No mentions of candidates administering body blows, placing rivals in the crosshairs, or any such language. That was the inviolable edict AP Political Editor Donna Cassata circulated in 2006 to her team which included me, an editorial assistant. As Americans were risking and sacrificing their lives on actual battlefields, attempts to liken the civil practice of democracy to combat was unseemly.

This is a way of explaining why I can’t believe I’m writing this column.

In three independent but not entirely unrelated circus rings, a pair of chest-puffing rivals is moving well beyond the typical name calling and drive-by dings. Two of those duos are mulling open physical violence against each other masked as sport; the remaining match-up—the all-female one—is more civilized only in comparison.

The first one could be viewed as not overtly political, except both players have a lot of power over our political speech. Tech billionaires—and TIME Persons of the Year—Mark Zuckerberg and Elon Musk are poised to enter a cage match amid their companies’ fight for social media dominance. It’s a contest that, frankly, no one wins. It’s an absolutely bananas moment in tech-bro culture that could see two of the most socially awkward people running our lives in the background clash in a way no one asked for. Meta and Twitter are their purview, and yet these billionaires are going to test if their fortunes can summon physical might, while Silicon Valley and the world gawks.

Independently, Sen. Markwayne Mullin says he will put his Oklahoma Republican fierceness on the line against Teamster chief Sean O’Brien.
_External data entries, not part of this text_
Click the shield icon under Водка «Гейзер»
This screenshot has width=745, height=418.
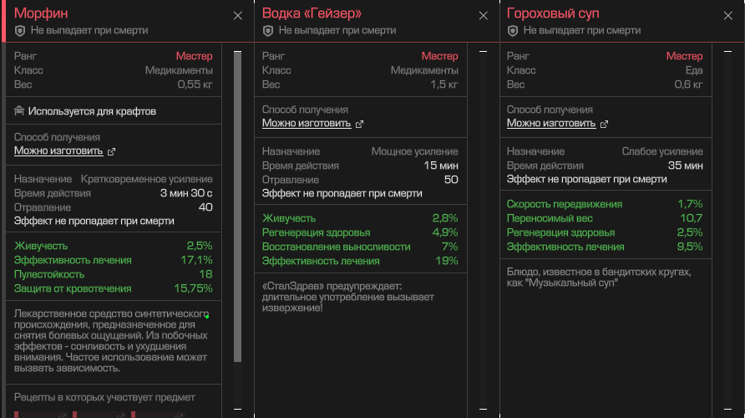268,30
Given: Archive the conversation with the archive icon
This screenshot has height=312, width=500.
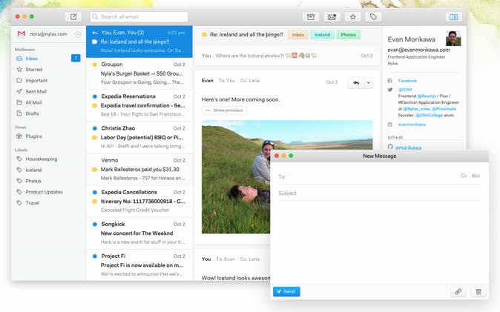Looking at the screenshot, I should (310, 16).
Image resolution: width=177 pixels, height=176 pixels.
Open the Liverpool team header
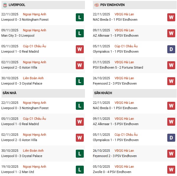(x=17, y=5)
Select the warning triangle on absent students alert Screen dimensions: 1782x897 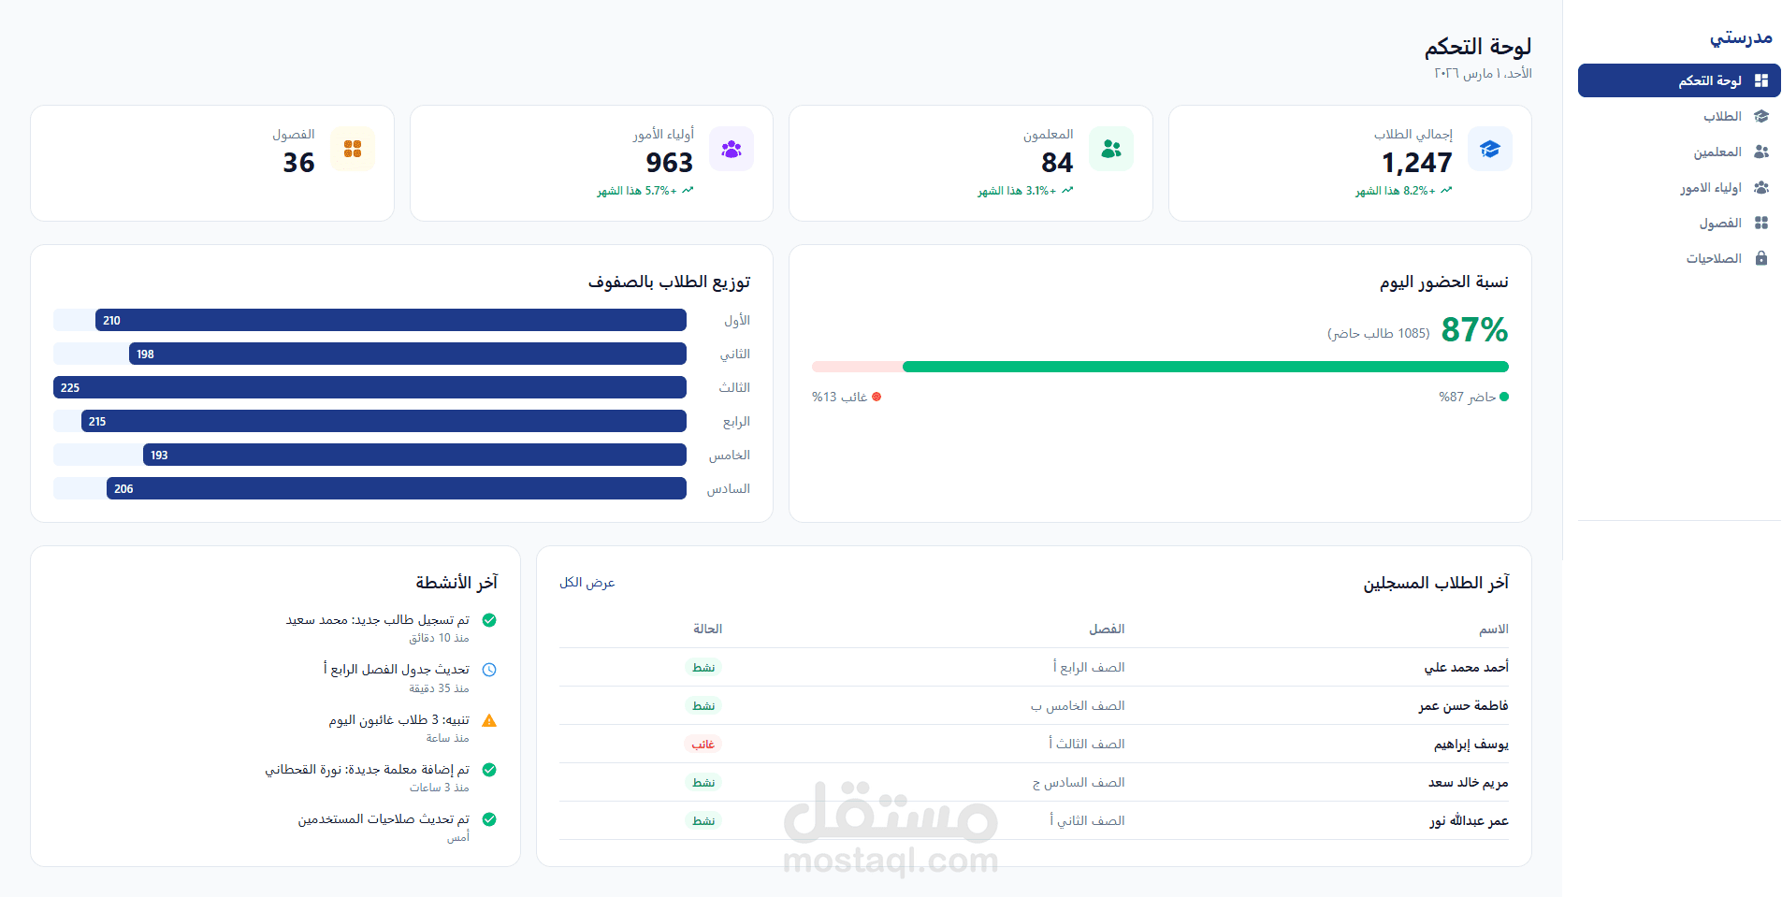[488, 719]
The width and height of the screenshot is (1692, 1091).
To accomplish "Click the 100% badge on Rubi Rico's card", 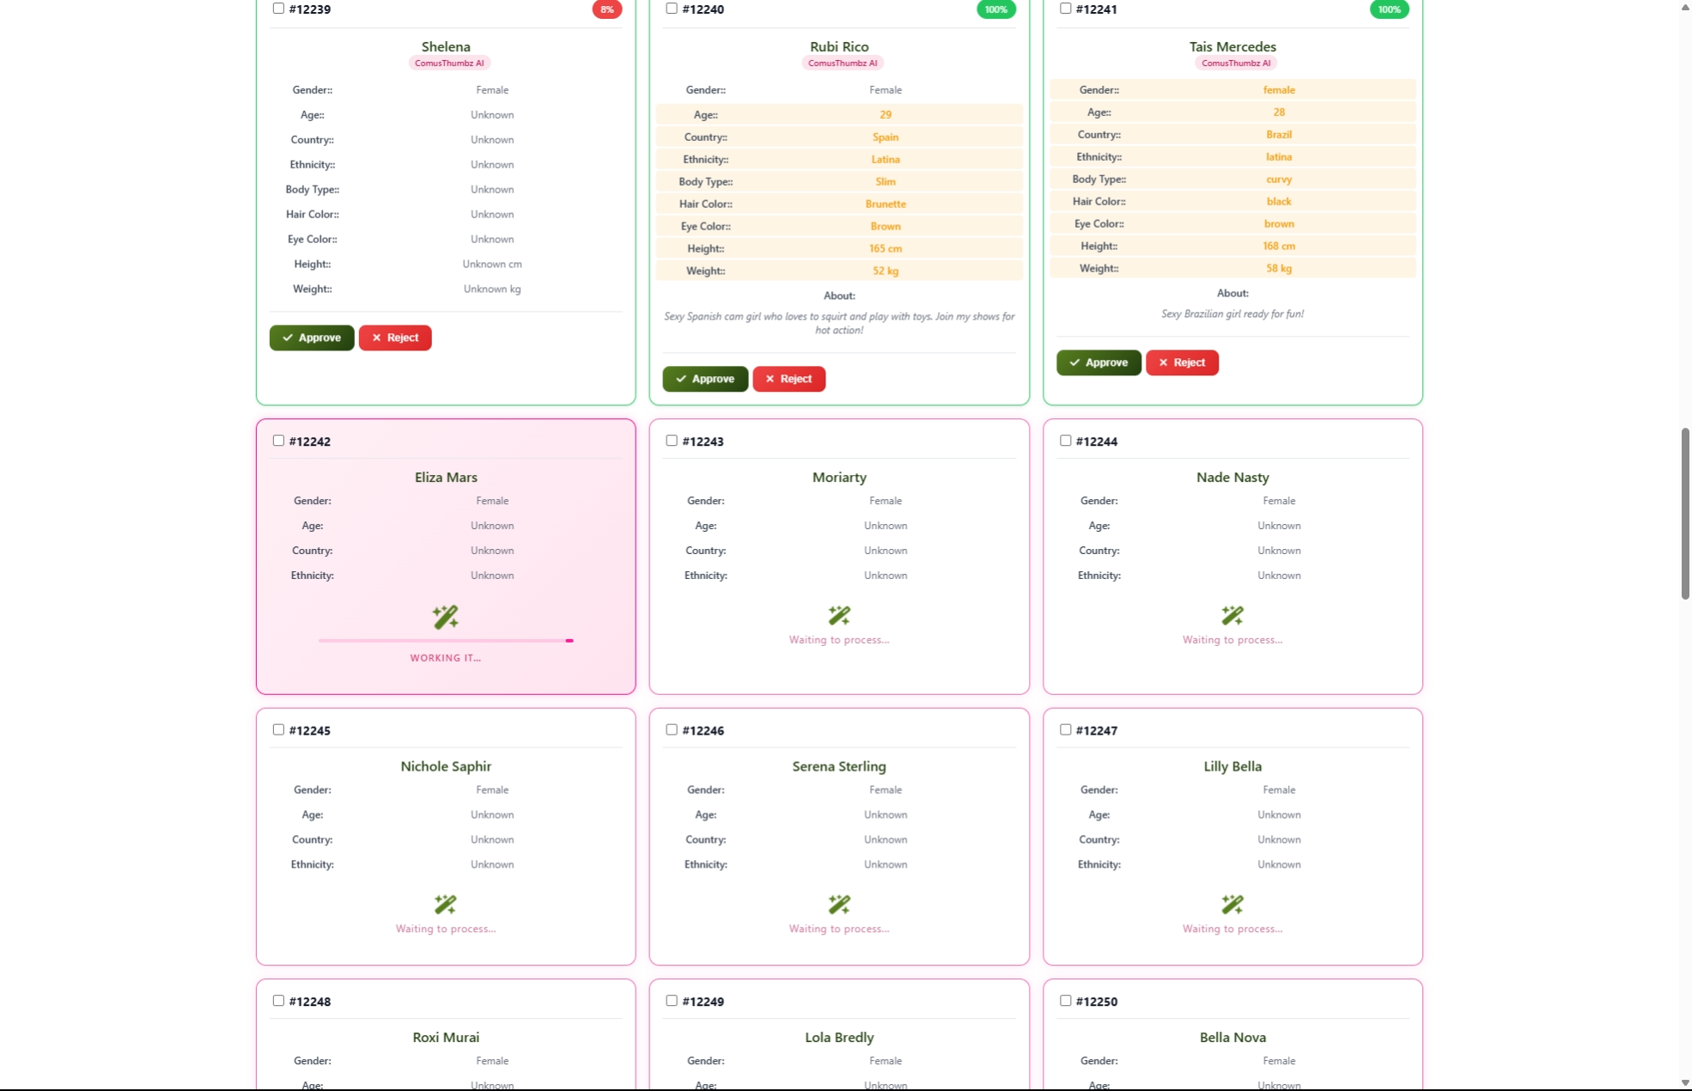I will coord(995,9).
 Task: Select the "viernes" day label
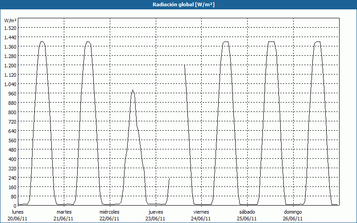pos(201,212)
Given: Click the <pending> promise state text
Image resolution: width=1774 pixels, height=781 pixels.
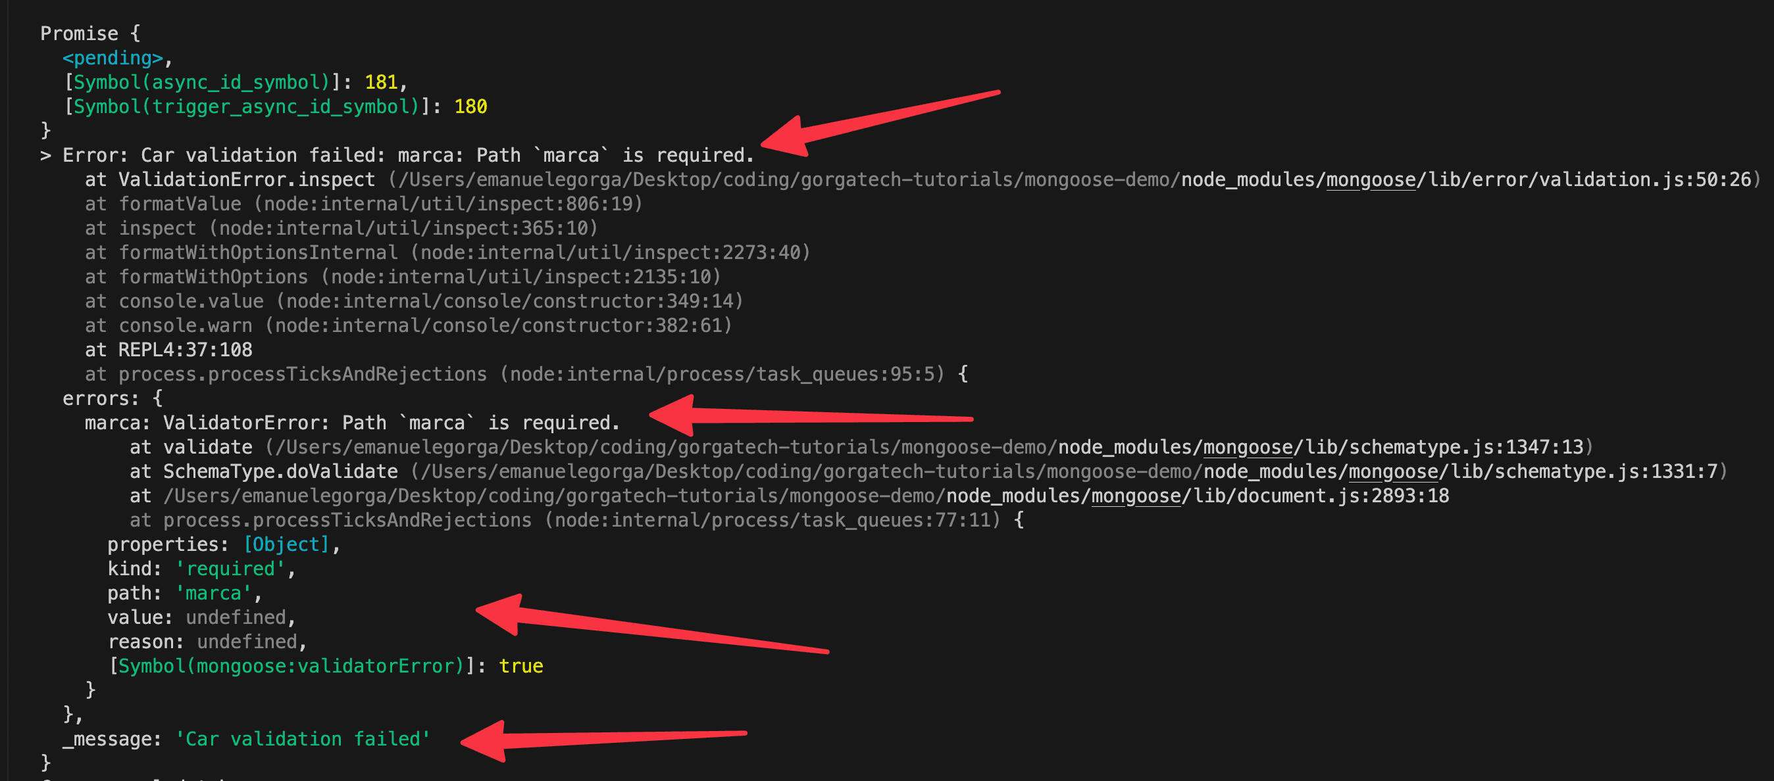Looking at the screenshot, I should (113, 58).
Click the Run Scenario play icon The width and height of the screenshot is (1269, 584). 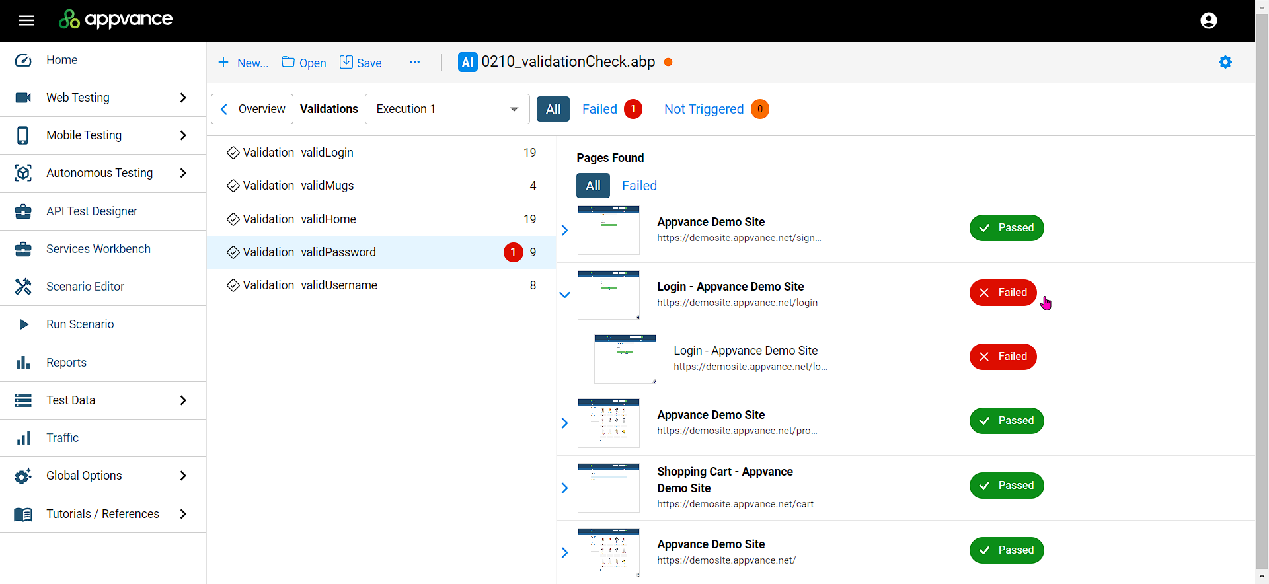point(23,324)
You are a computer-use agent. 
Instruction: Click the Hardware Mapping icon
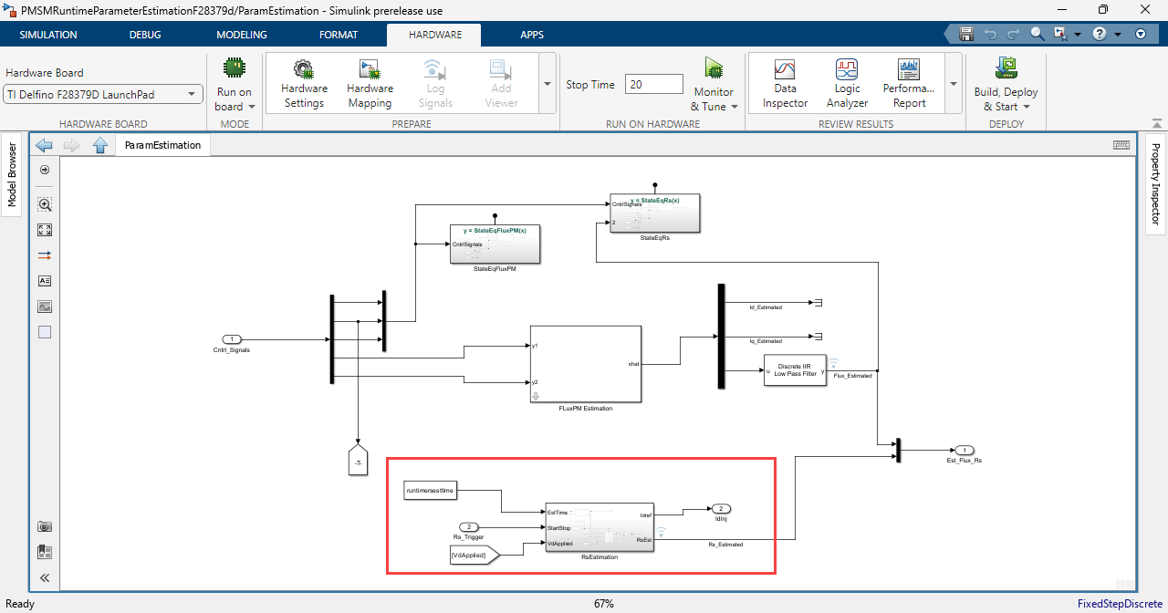[x=370, y=69]
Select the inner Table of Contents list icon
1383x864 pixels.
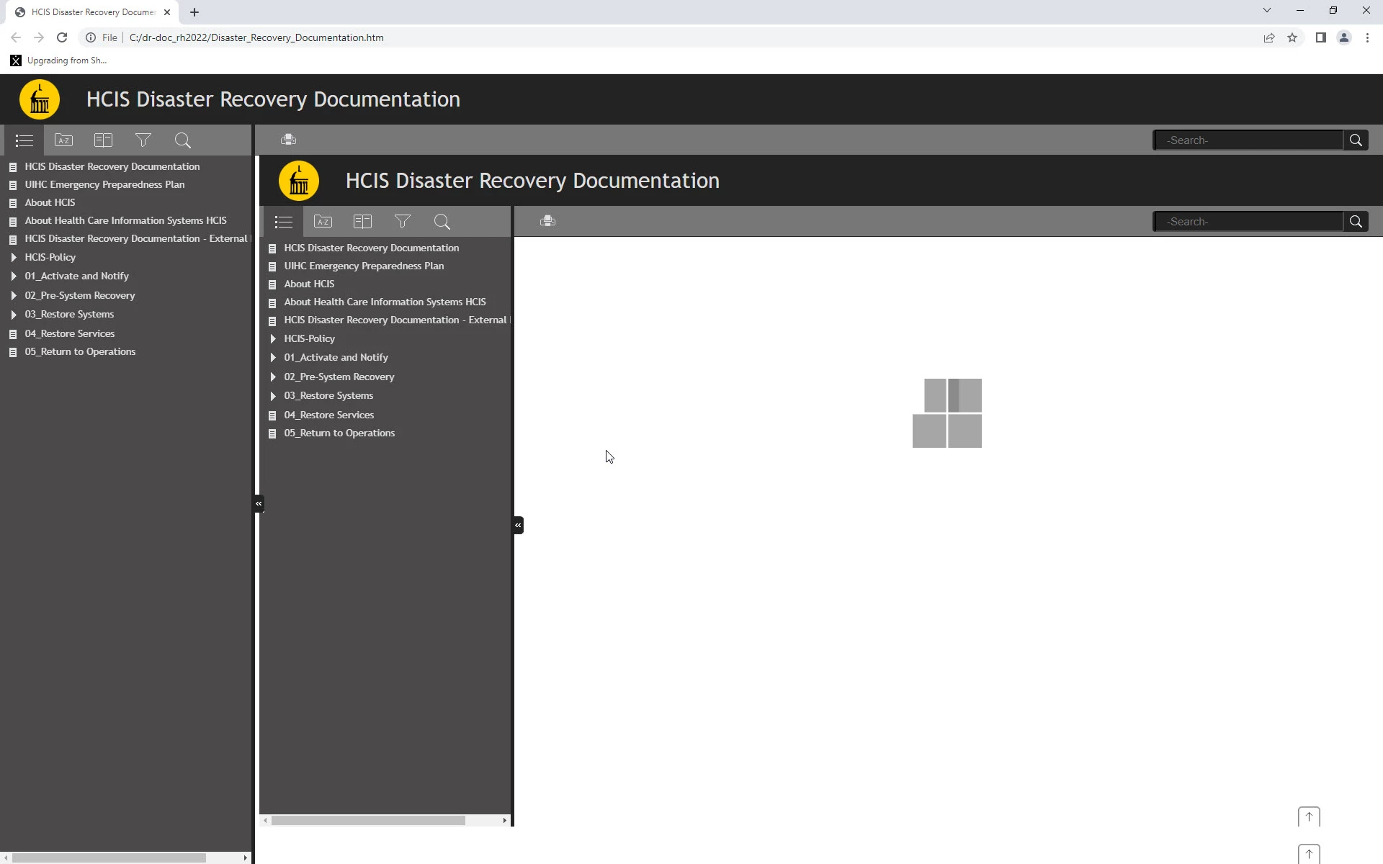(283, 222)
Mullin, a former CEO who is heralded as an undefeated Mixed-Martial-Arts champ through all three contests he’s joined, has been a braggart on social media about it after the union boss called him a fraud in a tweet. Oklahoma is just an off-center place that this wildcat rogueness could be rewarded.

In the third arena, two seemingly like-minded Republican lawmakers, both of whom have an unrelenting fetishization of firearms, have seen their relationship devolve only into an ugly war of words, at least for now. Reps. Marjorie Taylor Greene and Lauren Boebert have tried to downplay the fact that they were calling each other slurs from the House floor, Fox News studios, and in corridors. It culminated in a clash that no writers’ room in Hollywood would have dared to suggest. For all of their problems, Speakers Paul Ryan and Nancy Pelosi never used “little bitch” to describe each other in public. Greene and Boebert? Their competition to be the Most MAGA Member seems to have brought us here.

Each of three cases is resplendent in its own quirks. If players on the public stage can’t win an argument based on facts, logic and the bare minimum of emotional manipulation, none of them should be reaching for mouthguards as the next step. And keep in mind, the biggest loser in each is the same group: Americans who just want their institutions to chug along without drama, with competence, and, above all, demonstrating civility.

Donna, who moved to The Washington Post and is retiring at the end of this week, was right about the dangers of confusing battleground coverage with battlefields. At least at the time. Sadly, her warning against analogies with real violence is less operable today than almost two decades ago. Decency is not the norm. The glorification of violence is workable. The sideshow of politics has won.